*** Text segment ***
The Southern Dispersal, also called the Great Coastal Migration, was the first major migration Out of Africa. 50,000 – 100,000 years ago a single band of Homo Sapiens crossed the Bab-el Mandeb Straits to Asia. Over multiple generations their children migrated across the Indian Ocean coastline until they reached Australia and beyond. Their direct descendants form the ancient populations of Oceania and Southeast Asia.
Ice Age sea levels were 77 meters lower than today. Glaciers and pack ice trapped much of the world’s water and what are now shallow seas was then dry land. A land bridge closed the mouth of the Red Sea, Borneo, Java and Sumatra were joined to Indochina as the land of Sunda, and New Guinea and Australia formed a single continent called Sahul. Though foreign to Homo Sapiens, Eurasia was already home to other human species like Neanderthals, Homo Erectus and Denisovans.
Archaeological sites and fossils give a rough idea of when Homo Sapiens were first living in a particular place.
- 85,000 BC – Yemen (Al Wusta site)
- 75,000 BC – Southern India (Jwalapuram Site)
- 70,000 BC – Phillipines (Callao Man)
- 44,000 BC – Australia (Lake Mungo remains)
Why the coast? The pioneers of the Southern Dispersal were beachcombers. Deliberately avoiding the colder northern climes, they followed the coast where shellfish and tropical fruit were plentiful and there was no competition from Neanderthals. Due to the scant number of archaeological records, their numbers were likely small. The ancestral band who crossed the Red Sea like Moses was probably no more than 160 individuals.
The later ‘Northern Dispersal’, which gave rise to the Eurasian peoples, either branched off early from the Southern Dispersal or was a later migration from Africa. They expanded north as the ice caps melted.
Today direct descendants of the Southern Dispersal include:
- India: Andaman Islanders (Onge, Jarawa, Sentinelese), Dravidians?
- Sri Lanka: Vedda
- Malaysia: Semang and Senoi
- Philippines: Aeta, Ati and Manamwa
- Thailand: Maniq
- Melanesia: Papuans, Solomon Islanders, Fijians, Vanuatuans, Kanaks
- Australia: Australian Aborigines, Torres Strait Islanders
Jarawa girls, Andaman Islands
Senoi children, Malaysia
Aeta man, Philippines
Women from Bougainville, Papua New Guinea
Korowai man and child, West Papua
Children from the Solomon Islands. Blonde hair sometimes shows in children, though the associated gene is different from the European one.
*** End of Text segment ***
*** Extracted entries ***
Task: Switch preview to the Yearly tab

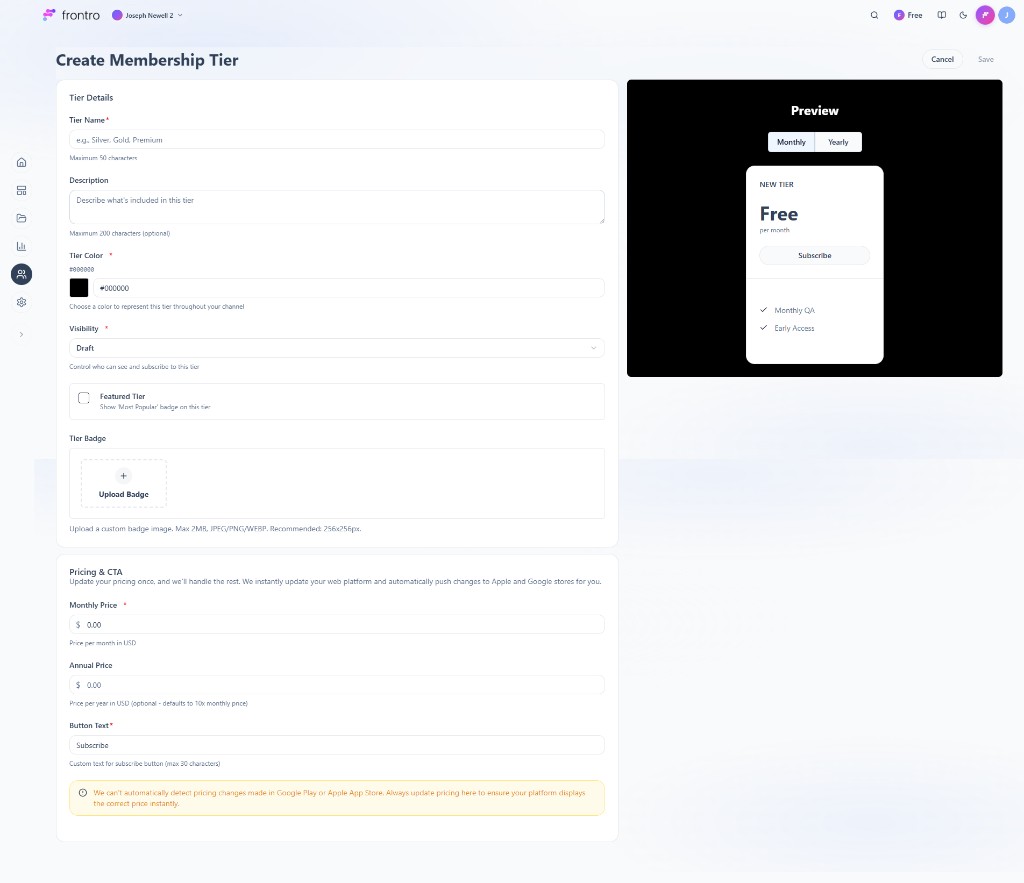Action: click(838, 142)
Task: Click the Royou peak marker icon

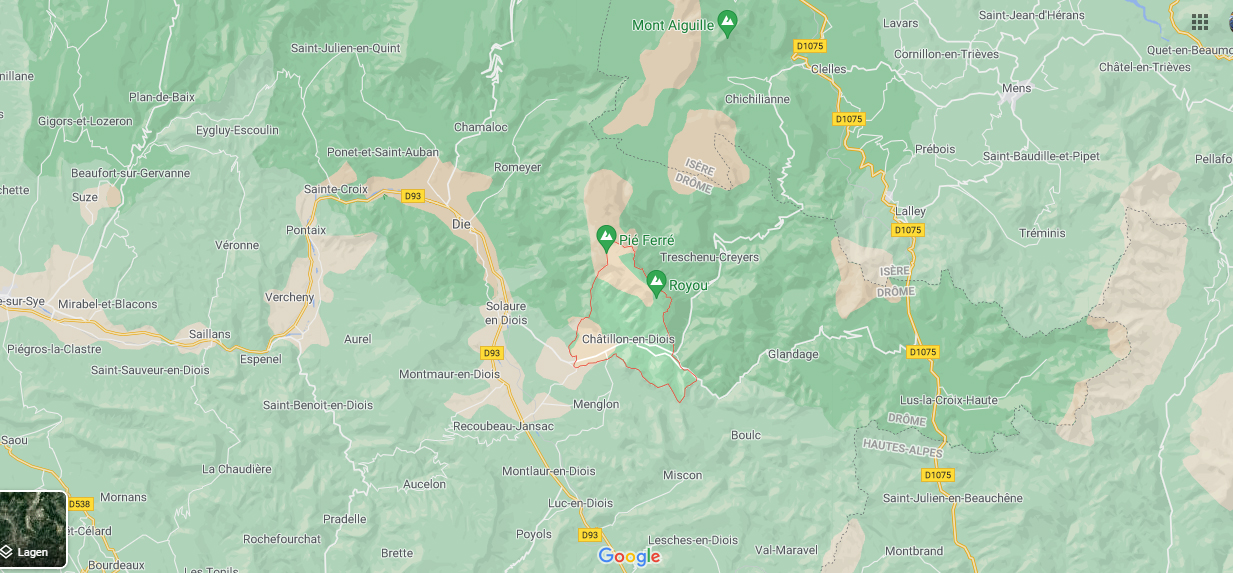Action: tap(656, 283)
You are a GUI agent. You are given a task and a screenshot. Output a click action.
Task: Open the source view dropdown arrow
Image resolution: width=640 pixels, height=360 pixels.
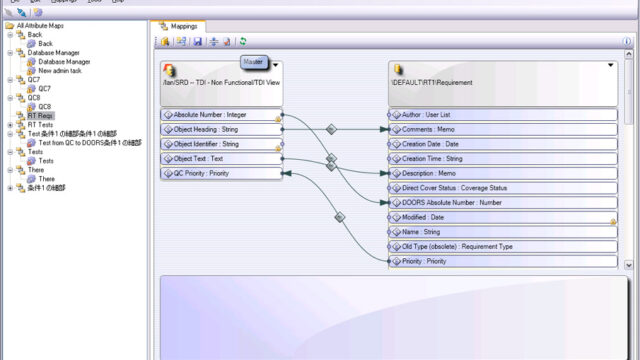point(276,65)
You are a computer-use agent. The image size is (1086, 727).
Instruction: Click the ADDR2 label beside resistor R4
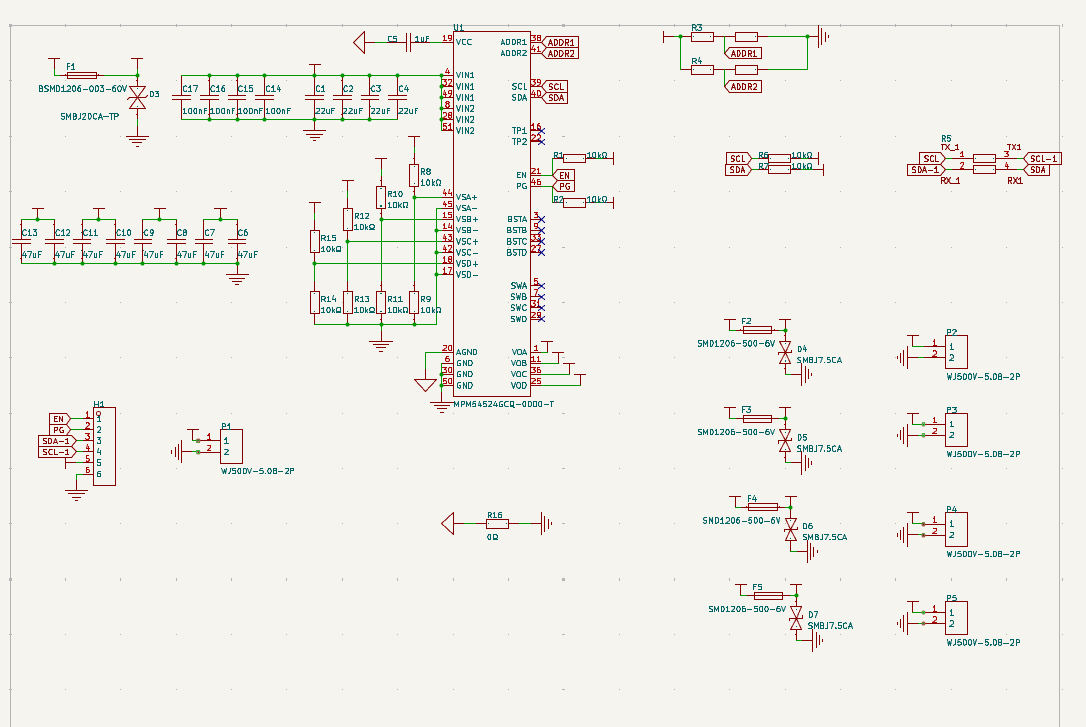pos(745,87)
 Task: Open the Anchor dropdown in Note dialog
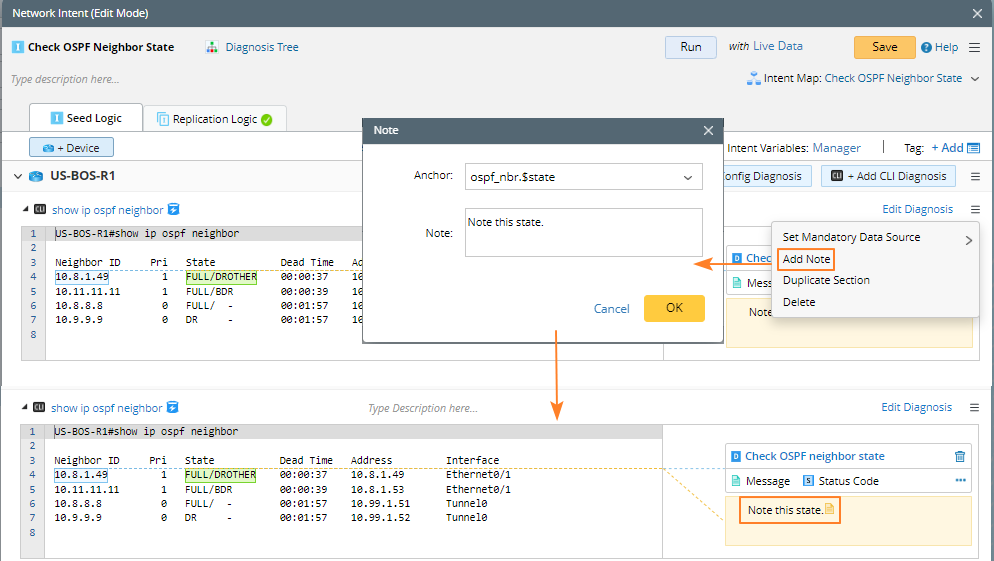point(687,177)
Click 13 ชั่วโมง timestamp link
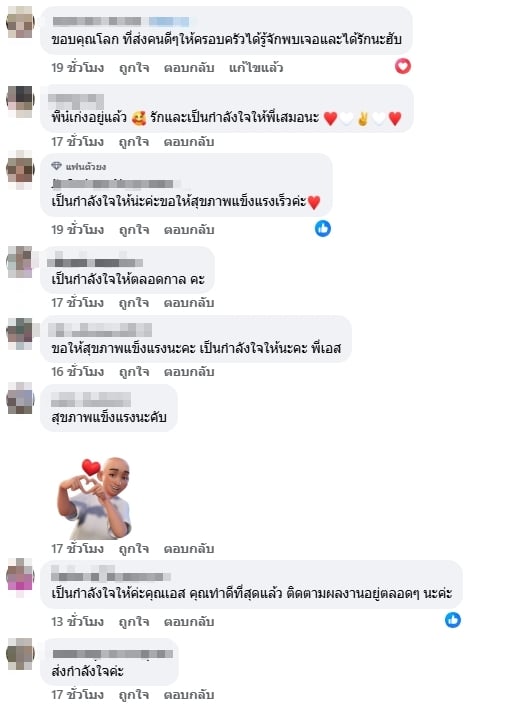 pos(77,621)
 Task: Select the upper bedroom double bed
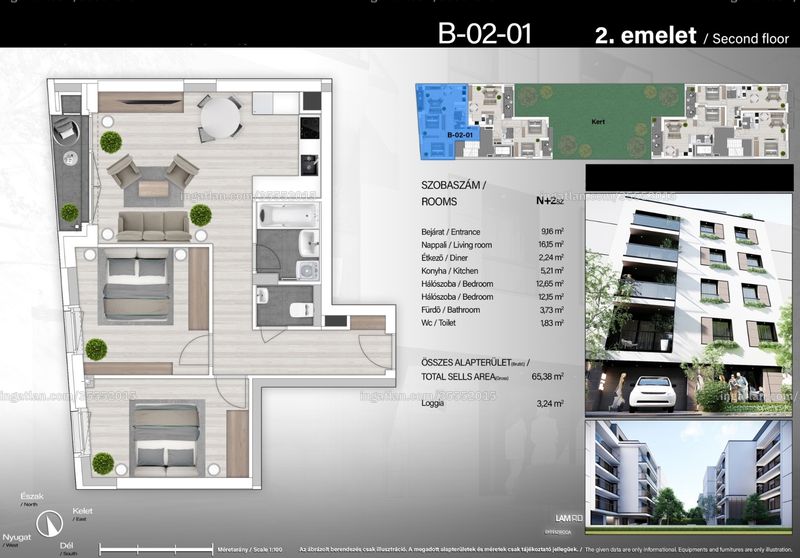136,286
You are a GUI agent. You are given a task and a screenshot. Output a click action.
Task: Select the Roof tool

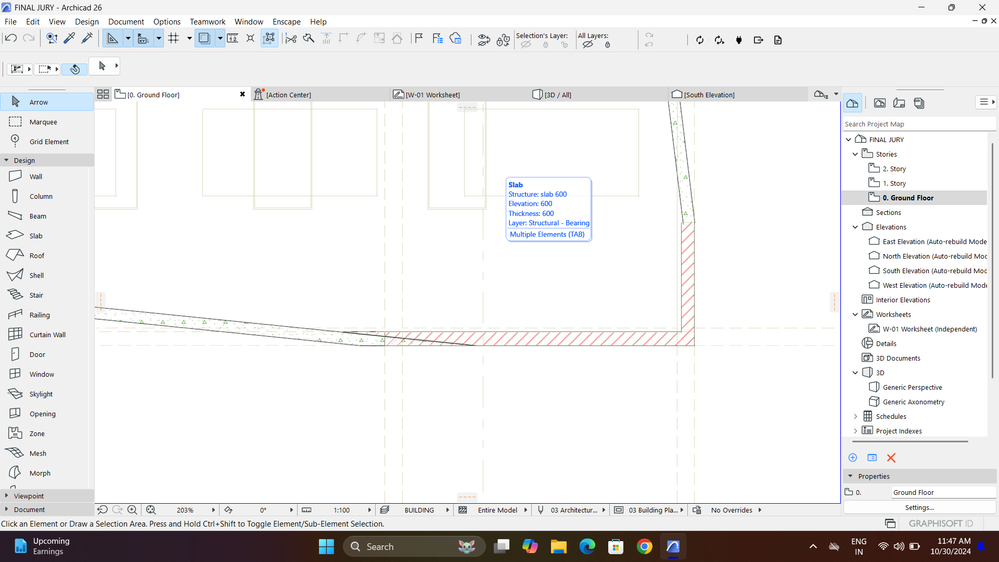pyautogui.click(x=36, y=256)
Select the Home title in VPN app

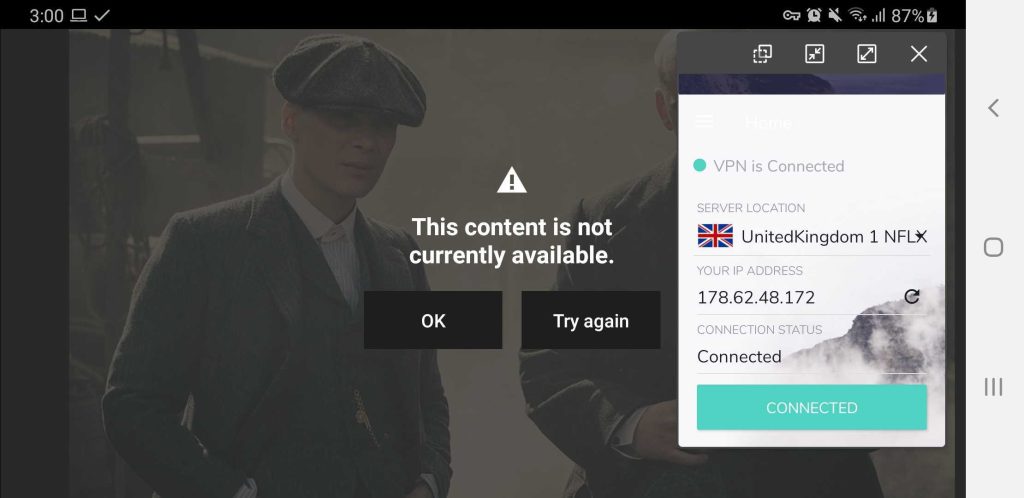click(768, 122)
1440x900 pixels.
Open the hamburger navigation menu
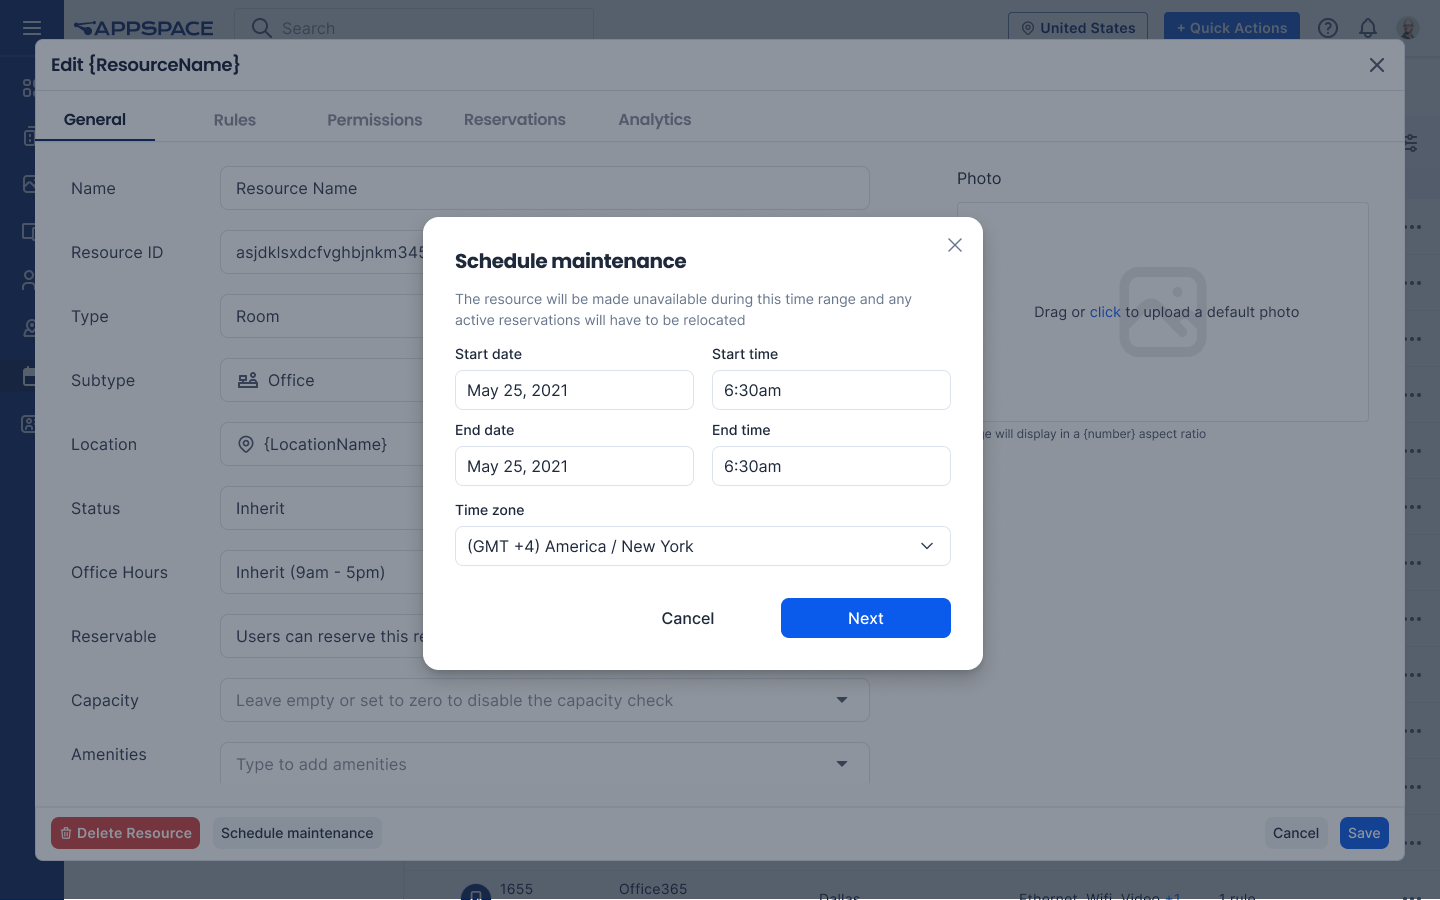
*** End of Extracted entries ***
Explore the material
a - Why did the first people of the Southern Dispersal travel along the coast, according to the text on the Southern Dispersal?
b - Carry the text on the Southern Dispersal forward from the point where it stops.
You won't need the listing for any of this.

Answers to each task
a - They wanted to stay away from the colder northern climates. The coast had plenty of shellfish and tropical fruit, and there was no competition there from Neanderthals.

b -
Arunda Aboriginal man, Australia
Though diverse in their own right, descendants of the Southern Dispersal stand out from later arrivals by their dark features and woolly hair (though not for Aborigines). Unlike most Eurasians, they maintained high levels of melanin because they never left the tropics. In Southeast Asia and the Andaman Islands they are called Negritos, owing to their black skin and short stature. Rising sea levels and new migrations have forced them into isolation, where many still live as hunter-gatherers.
Humans arrived in Sahul by boat. The migrants spread across the continent and hunted Australia’s megafauna to extinction. By the time outsiders arrived tens of thousands of years later, there were at least 600 distinct Aboriginal groups, each with their own language. Despite being only 1.5% of the world’s population, Melanesia is home to 20% of its languages.
Like all non-Africans, ‘Australo-Melanesians’ have 1% Neanderthal ancestry (though less than Europeans). Unique to them however, is the 4-5% DNA they inherit from another species – the mysterious Denisovans. Interbreeding must have occurred in Southeast Asia, as the Andamanese lack Denisovan admixture. Aside from genetics, all the Denisovans have left us is a fingerbone and a skull.